El régimen Ortega-Murillo ordenó la instalación de otros diez “árboles de la vida”, las estructuras metálicas promovidas por la co-dictadora Rosario Murillo como símbolo de su poder, con motivo de la conmemoración en enero de los 19 años que ella y su esposo, Daniel Ortega, cumplen en el poder.
Murillo anunció que las nuevas estructuras serán encendidas el próximo 10 de enero y estarán ubicadas en distintos puntos del país.
En Managua se colocarán en El Crucero, la entrada del Estadio Dignidad, la Loma de Tiscapa —donde se instalarán dos—, la Pista Héroes de la Insurrección en el retorno hacia el mercado Israel Lewites y en el Museo Héroes de la Cuesta El Plomo.
También se instalarán en Matagalpa, Ciudad Darío, Masaya, Niquinohomo y Diriamba, en Carazo.
“Vamos a estar encendiendo, en la celebración de los 19 años del Pueblo Presidente, diez Árboles de la Vida”, afirmó Murillo, quien describió la medida como parte de lo que denominó la “segunda etapa de la Revolución”.
Las estructuras, conocidas popularmente como “arbolatas” o “chayopalos”, miden entre 15 y 20 metros de altura y están fabricadas con acero, hierro y cemento.

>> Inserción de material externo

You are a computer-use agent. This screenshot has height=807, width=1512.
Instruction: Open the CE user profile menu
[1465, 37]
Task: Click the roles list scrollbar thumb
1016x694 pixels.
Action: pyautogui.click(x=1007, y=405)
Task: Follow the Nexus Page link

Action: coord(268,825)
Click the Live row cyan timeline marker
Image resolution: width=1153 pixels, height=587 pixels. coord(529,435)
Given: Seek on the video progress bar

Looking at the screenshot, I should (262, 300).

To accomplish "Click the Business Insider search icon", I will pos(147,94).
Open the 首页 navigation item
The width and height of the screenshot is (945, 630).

Su instalación representa un gasto significativo para el erario público. Según investigaciones periodísticas estas estructuras tienen un costo aproximado de 25.000 dólares cada una, lo que implica un gasto de alrededor de cinco millones de dólares.

Con los diez nuevos árboles anunciados, el desembolso podría incrementarse en al menos 250.000 dólares adicionales.
Datos recopilados indican que entre junio y diciembre de 2024 el régimen instaló 97 “árboles de la vida” en 25 municipios del país, con un costo estimado de 1.9 millones de dólares, sin incluir el gasto mensual de electricidad, que ronda los 200.000 dólares.
Sin embargo, estos montos no aparecen registrados en el presupuesto de la Empresa Nacional de Transmisión Eléctrica (Enatrel), entidad encargada de su instalación a nivel nacional.
En 2017, el costo individual de cada “chayopalo” se estimaba en unos 20.000 dólares, sin contabilizar electricidad, mantenimiento ni seguridad. En la actualidad, el precio de cada estructura puede oscilar entre 25.000 y 40.000 dólares, dependiendo de su tamaño, mientras que su peso varía entre 9 y 12 toneladas.
Durante la rebelión cívica de 2018, los “chayopalos” se convirtieron en blanco de la protesta popular, al ser vistos como un símbolo del régimen Ortega-Murillo. El primero de estos armatostes fue derribado el 20 de abril de ese año y, en los días siguientes, al menos otros 22 fueron destruidos en distintos puntos del país.
Pese a ese antecedente y a las críticas por el uso de recursos públicos en medio de una profunda crisis económica y social, el régimen continúa expandiendo la instalación de estas estructuras como parte de su narrativa simbólica y política en el espacio público nicaragüense.